Here again I'll assign bits of the Gem syntax to assist. If the first child in a Group or Root element is a Word that has a ~ suffix, then it will be treated as the segment of the URI path for the Group or Root element, otherwise the segment will just be the index number of the Faceted part.... Ok that sounds a bit complicated, so here's the text for a model:
foo~ (barX~ a b [baz~] ) (barY~ b)and here's a look at the model:

So the idea is that foo~, barX~, etc. are Words with the ~ suffix and appear first in their Group, therefore they have been used to name the SegmentFacet of their Group.
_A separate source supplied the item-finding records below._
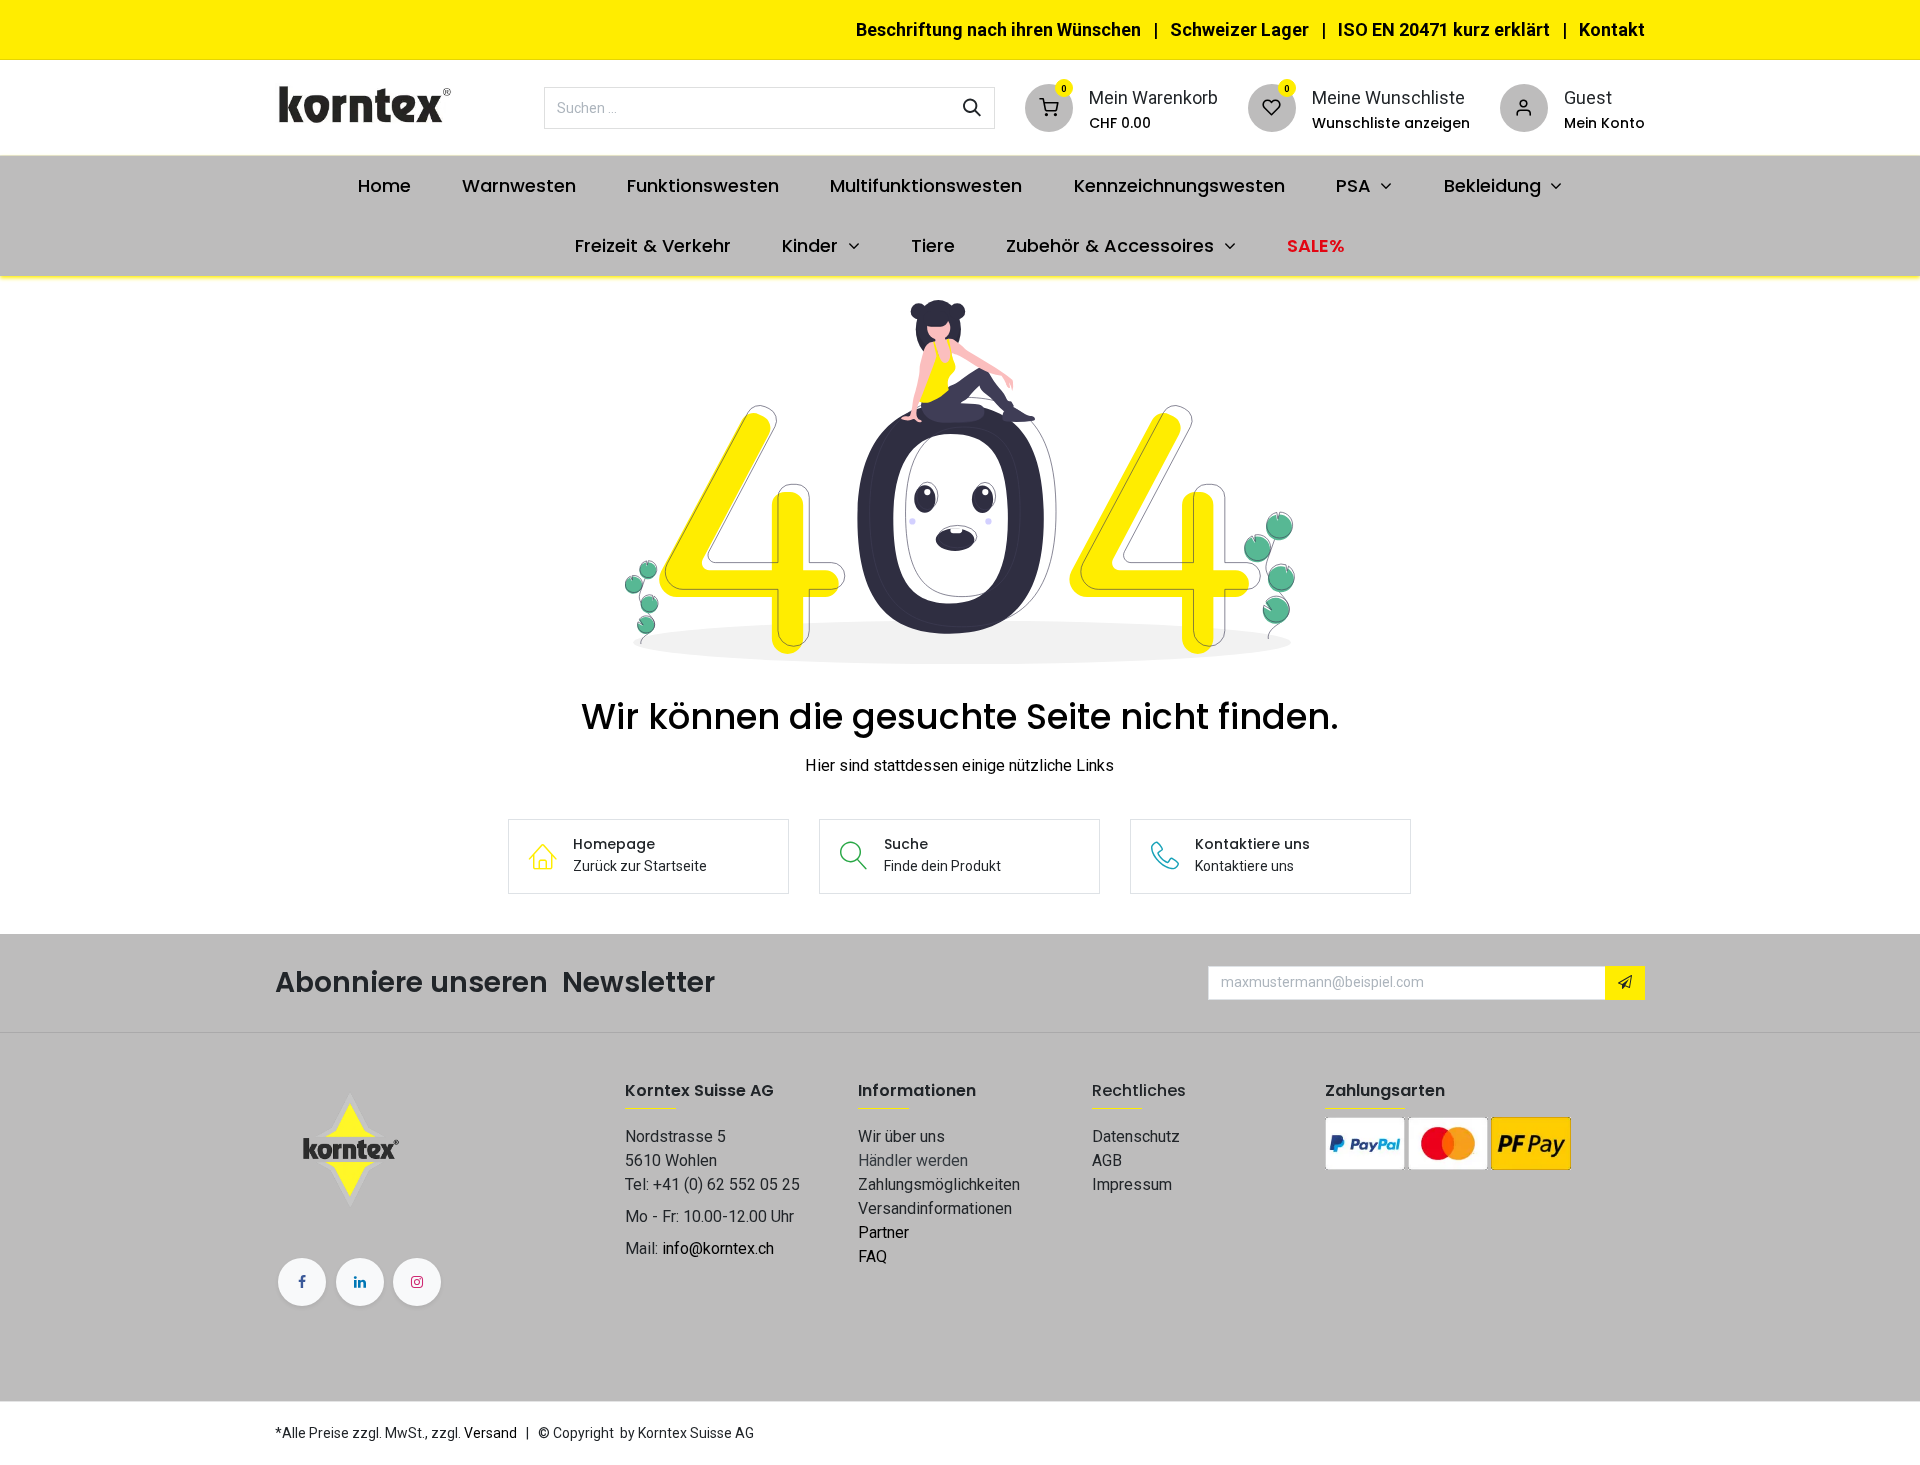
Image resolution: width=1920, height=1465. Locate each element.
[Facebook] (302, 1282)
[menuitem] (384, 185)
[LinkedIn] (360, 1282)
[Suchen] (972, 108)
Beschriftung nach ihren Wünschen (998, 29)
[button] (1625, 983)
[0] (1049, 105)
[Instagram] (417, 1282)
The SegmentFacets that don't get a name this way simply get a number instead.
The UriLayer itself simply gives us a view of the URI assigned to every Faceted part by walking up to the Model part and concatenating each SegmentFacet value on the way:

The images above are showing Figures but not Sites. Let's look at both for the SegmentLayer:

So all Sites have '/' as the SegmentFacet value except for the Model which has '!'. The idea here is that if the Environment is asked to resolve a URI it can split it around the '!' and look at the first part to find a model and then hand the second part to the model's UriLayer to resolve in the context of that model.
The vague plan...
I've thought about adding an abstract UriQueryLayer where its UriQueryFacet would have a method like handle(String uriQuery). This would allow for resolving a URI (with the UriLayer) and handing the parameters to the resolved part to do .... whatever (you would subclass UriQueryFacet to provide domain-specific implementations).
With this group of layers you could imagine using a model to power a servlet. Incoming URLs could be directed to a UriQueryFacet for processing. The behavior of this servlet can vary based on the structure of the model (used to encode state) and the implementation of the UriQueryFacet (used to encode behavior).